The Great Leap Forward was an unmitigated disaster in recent Chinese history, and it was heavily censored until more recent times. Even today, the shortcomings are played down in China, and Tombstone is a banned book on the mainland. This is because Jisheng is uncompromising in his criticism of CCP policies in this time period. Jisheng's own father died of starvation in his home village. Jisheng was a low ranking CCP party member at the time, and like many Chinese, believed the famine was an isolated incident, and did not connect the dots. This was because of a massive cover up attempt by the government, first blaming rightists, then middle-class peasants, and finally lower level party cadres for their "zeal." Many of the architects of these damaging policies did not face criticism, and many who spoke out were struggled by local party officials looking to deflect blame.
Jisheng travels across China, chronicling in detail the local implementation of Great Leap policies, and the subsequent demographic destruction unleashed in the countryside. In Henan Province, local officials zealously looted peasant homes looking for every scrap of food, and reported hugely inflated harvest rates, even while grain yields plummeted. Thousands upon thousands starved to death, and villagers began to eat wild plants, the bark from trees, and eventually human corpses. Cannibalism was prevalent during this period, and many stories of grave-robbing, murder and even eating ones own family members emerged. The same was true throughout China.
Jisheng analyzes Gansu province in detail as well, before moving on to a more China wide viewpoint. The CCP initiated Totalitarian control over Chinese citizens, collectivizing all possessions, forcing villagers to eat in communal kitchens, and sleep in military style barracks. Farm implements and animals were collectivized, and many farmers lost their livelihoods and incomes. This move to communal living gave local party cadres and officials great power over production teams, and allowed for the rampant inflation of reported yields to continue without question for years. This is because those who spoke out were harshly punished with reeducation, removal from the party, and sometimes death. It was often a death sentence for ones family as well. A privileged party position could bring benefits in extra food, but removal meant certain starvation. Party officials ruthlessly suppressed reports of famine, and sought out those who tried to leak information with brutality.

**SUPPLIED INFORMATION**
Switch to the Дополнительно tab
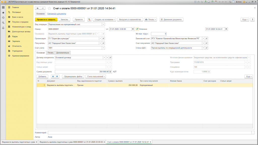The height and width of the screenshot is (145, 258). (x=63, y=53)
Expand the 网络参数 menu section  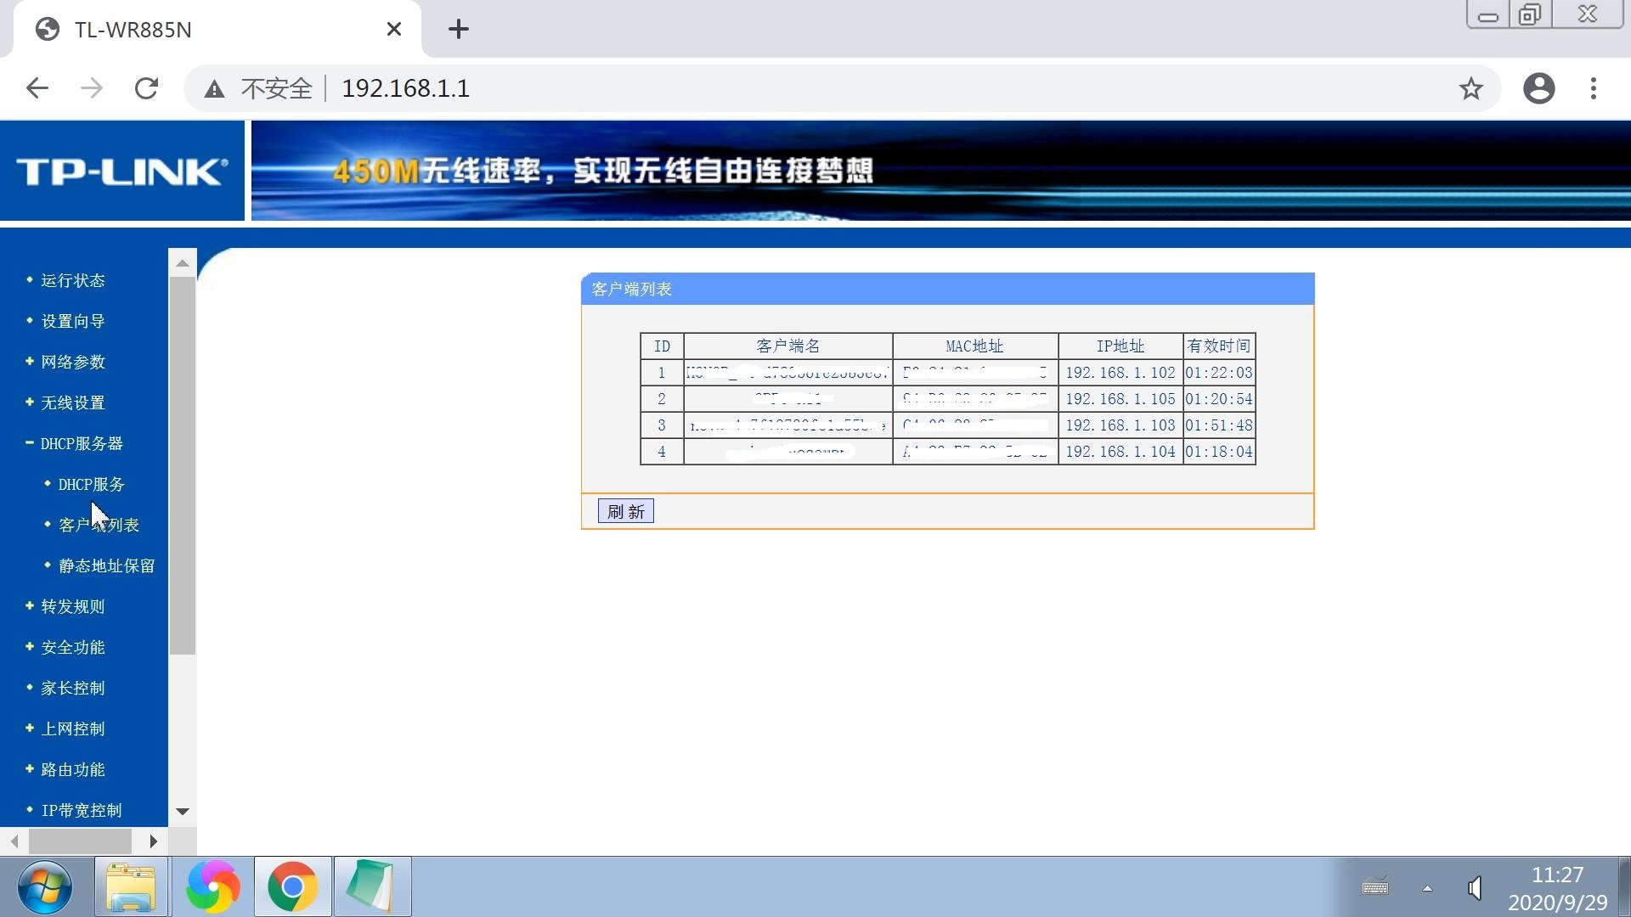click(x=71, y=362)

**EXERCISES TO COMPLETE**
**A)** Retype the part of the Great Leap Forward passage that begins at the words containing "The Great Leap" and stops after "to deflect blame.".
**B)** For each statement, say yes or no to whether the Great Leap Forward passage agrees, and quote the words that decide it. (i) Jisheng's father died of starvation in his home village. (ii) Tombstone can be freely sold on the mainland. (iii) Officials in Henan Province reported harvests smaller than the real ones.
The material has no connection to the Great Leap Forward passage.

**RESPONSES IN ORDER**
**A)**
The Great Leap Forward was an unmitigated disaster in recent Chinese history, and it was heavily censored until more recent times. Even today, the shortcomings are played down in China, and Tombstone is a banned book on the mainland. This is because Jisheng is uncompromising in his criticism of CCP policies in this time period. Jisheng's own father died of starvation in his home village. Jisheng was a low ranking CCP party member at the time, and like many Chinese, believed the famine was an isolated incident, and did not connect the dots. This was because of a massive cover up attempt by the government, first blaming rightists, then middle-class peasants, and finally lower level party cadres for their "zeal." Many of the architects of these damaging policies did not face criticism, and many who spoke out were struggled by local party officials looking to deflect blame.

**B)**
(i) Yes: "Jisheng's own father died of starvation in his home village."
(ii) No: "Tombstone is a banned book on the mainland."
(iii) No: "reported hugely inflated harvest rates, even while grain yields plummeted."